Tomi the Drooly Kitty and Rime the Pregnant Kitty sleep on my bed every night and growl when I move. Really growl. Growl.

Here in Morocco, everyone lives with their family until they’re married, or something else happens and they move out.  Though there’s really not a status quo with cultural stuff in the US, many Moroccans find it bizarre that we moved out of our parents’ houses at 17 or 18 to make our own way in the world, and find it even more bizarre that we don’t plan on coming back; that we might not get married at all.

Including Alexandra and I, there are around 10 people living in a house behind the blue walls, tucked away in a corner of the labyrinthine Kasbah: five middle-aged siblings, 3 kids, and the two of us. THEY ARE AWESOME. You’d never guess that the house was small; from the rooftop terrace, it feels as though you have all of Rabat and Salé and the Ocean to wander to; you’d never guess that money’s scarce, because laughter isn’t.
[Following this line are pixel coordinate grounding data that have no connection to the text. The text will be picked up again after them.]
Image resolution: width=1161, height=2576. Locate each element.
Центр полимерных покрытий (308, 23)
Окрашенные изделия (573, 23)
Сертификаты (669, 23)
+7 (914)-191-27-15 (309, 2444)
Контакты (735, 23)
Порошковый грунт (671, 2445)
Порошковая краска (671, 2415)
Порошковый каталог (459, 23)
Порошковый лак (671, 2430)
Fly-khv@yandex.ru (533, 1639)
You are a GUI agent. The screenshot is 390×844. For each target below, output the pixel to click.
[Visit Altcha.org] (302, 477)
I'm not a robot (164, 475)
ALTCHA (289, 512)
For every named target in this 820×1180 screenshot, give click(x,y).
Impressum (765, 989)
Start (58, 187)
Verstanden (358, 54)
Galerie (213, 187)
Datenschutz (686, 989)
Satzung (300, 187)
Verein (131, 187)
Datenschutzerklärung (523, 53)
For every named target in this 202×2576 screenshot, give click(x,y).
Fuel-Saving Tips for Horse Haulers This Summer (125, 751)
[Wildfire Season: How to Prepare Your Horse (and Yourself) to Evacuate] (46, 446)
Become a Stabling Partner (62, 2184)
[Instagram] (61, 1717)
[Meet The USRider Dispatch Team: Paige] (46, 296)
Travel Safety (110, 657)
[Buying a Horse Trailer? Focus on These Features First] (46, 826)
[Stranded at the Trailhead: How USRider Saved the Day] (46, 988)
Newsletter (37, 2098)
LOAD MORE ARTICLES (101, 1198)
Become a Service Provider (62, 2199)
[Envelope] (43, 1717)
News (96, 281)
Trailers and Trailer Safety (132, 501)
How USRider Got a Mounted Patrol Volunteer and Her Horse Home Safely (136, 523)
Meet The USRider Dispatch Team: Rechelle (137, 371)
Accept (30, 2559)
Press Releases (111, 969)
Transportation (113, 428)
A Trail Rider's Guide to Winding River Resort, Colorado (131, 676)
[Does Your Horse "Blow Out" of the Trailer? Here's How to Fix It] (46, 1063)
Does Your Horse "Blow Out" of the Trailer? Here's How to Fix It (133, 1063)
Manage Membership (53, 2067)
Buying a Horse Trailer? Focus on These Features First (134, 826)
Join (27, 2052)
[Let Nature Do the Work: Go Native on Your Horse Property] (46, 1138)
Oh. So we get up before the sun rises, and this is what we watch out the tiny kitchen window as we eat breakfast. Like, whatever.

The family is very traditionally Moroccan, but not at all religious (that means something very different here than it does in the States; I mean only that they don’t pray each time we hear the calls to prayer rise from the mosques surrounding the Kasbah. Maybe they pray in their heads, who knows? I’ll have plenty of time to tell you about religion, religious language, etc…anyway); they sleep, as I mentioned, on the couches bordering every wall, and share one big closet. They all speak Darija, Fous7a, and French, they eat in the traditional Moroccan fashion, they watch ridiculously fantastic Arabic soaps. The house is always occupied, always lively, always loud, never lonely. Neither of us really have any problem communicating, this family are experts at bouncing between languages, encouraging us to speak and explain things to each other. Abir and Wided are our wonderful, 12-year-old fraternal twin host sisters that we can ask about anything, Jalel is their 14-year-old brother upon whom we are planning a good practical joke to get him back for spraying us with water from the roof yesterday.

That’s another one watching the sun rise. The BOATS. AAAAAH.

Jamila, Farid, Boushra, Abdnmabid, and Huria are the siblings living here. I’m not sure what all their stories are; some widowed, some divorced, but it’s not unusual here for siblings to just keep living in the family house after their parents die. This family has been in l’Oudaya forever, I’m pretty sure.

People are starting to get to know Alexandra and I, which is nice; maybe soon they won’t try to rip us off at the hanout because we’re foreign, which requires us to overcome our paralyzing fear of haggling with a local shopkeeper (yeah, that is exactly what we came here for. Cultural whatnot. I suppose we’ll get there).

Also, people stare. ALL THE TIME. I’ve never been so conscious of being so white. SO WHITE! SOOOOO WHIIIIIIITTTTTTTTTE ALL THE TIME. SO WHITE AND PRIVILEGED. I think about it all the time. Every time I go out and catch 8 people staring. I wonder if I’ll get used to that.

Also, you think Seattle is well-dressed? Come to Rabat. One Thing I did Not Expect from This Experience: Learning about fashion. Moroccans dress SO WELL, it’s a fashion show every time we step in the street! On the other hand, they immediately change into all-sweats inside the house. It’s two completely different realms, the street and the house. The divides between private and public, female and male, h’shuma and proper—all these I promise to enumerate in more detail over the course of my stay here. There’s a lot to talk about.